Effect of Glucagon on Cyclic AMP, Albumin Metabolism and Incorporation of 14C‐Leucine into Proteins in Isolated Parenchymal Rat Liver Cells

Abstract

Parenchymal rat liver cells were isolated by the collagenase method and incubated in Krebs‐Henseleit buffer containing 0.5% gelatin. The basal level of cyclic AMP in isolated cells was 0.52 nmol per g liver wet wt. Glucagon (10^‐10‐ 10^‐6 M) caused a significant increase in the level of cyclic AMP. Maximum levels were obtained 2–15 min after addition of glucagon.

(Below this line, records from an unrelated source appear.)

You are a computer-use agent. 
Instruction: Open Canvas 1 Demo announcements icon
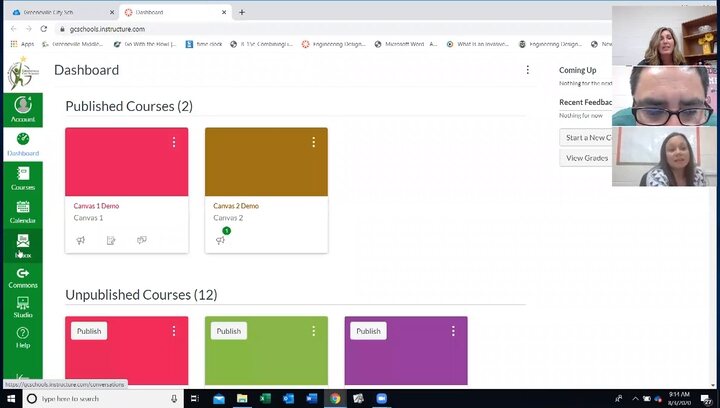point(81,240)
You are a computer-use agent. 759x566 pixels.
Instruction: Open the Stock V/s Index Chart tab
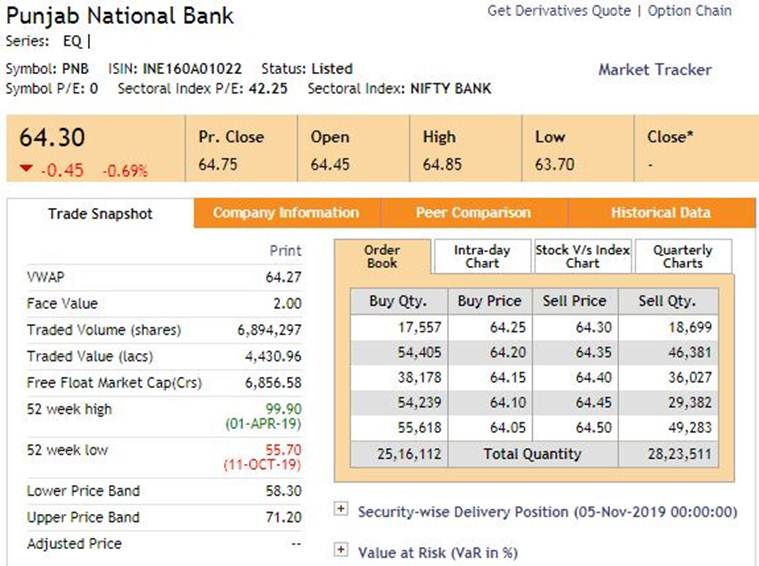tap(582, 256)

Repeated administration of glucagon caused a new increase in cyclic AMP, but the response was lesser than after the first addition of glucagon, indicating refractoriness to glucagon. The rate of albumin secretion was 4.6 μg/min per g liver wet wt. This is about the rate found in the perfused liver. Glucagon (10^‐8‐ 10^‐6 M) inhibited albumin secretion and the incorporation of ¹⁴C‐leucine into albumin, into total proteins in the medium and into total proteins in the cell suspension. The effect of glucagon on albumin secretion is compatible with an effect on the rate of synthesis. A positive correlation existed between the maximal level of cyclic AMP after glucagon administration and the inhibition of both albumin secretion and the incorporation of ¹⁴C‐leucine.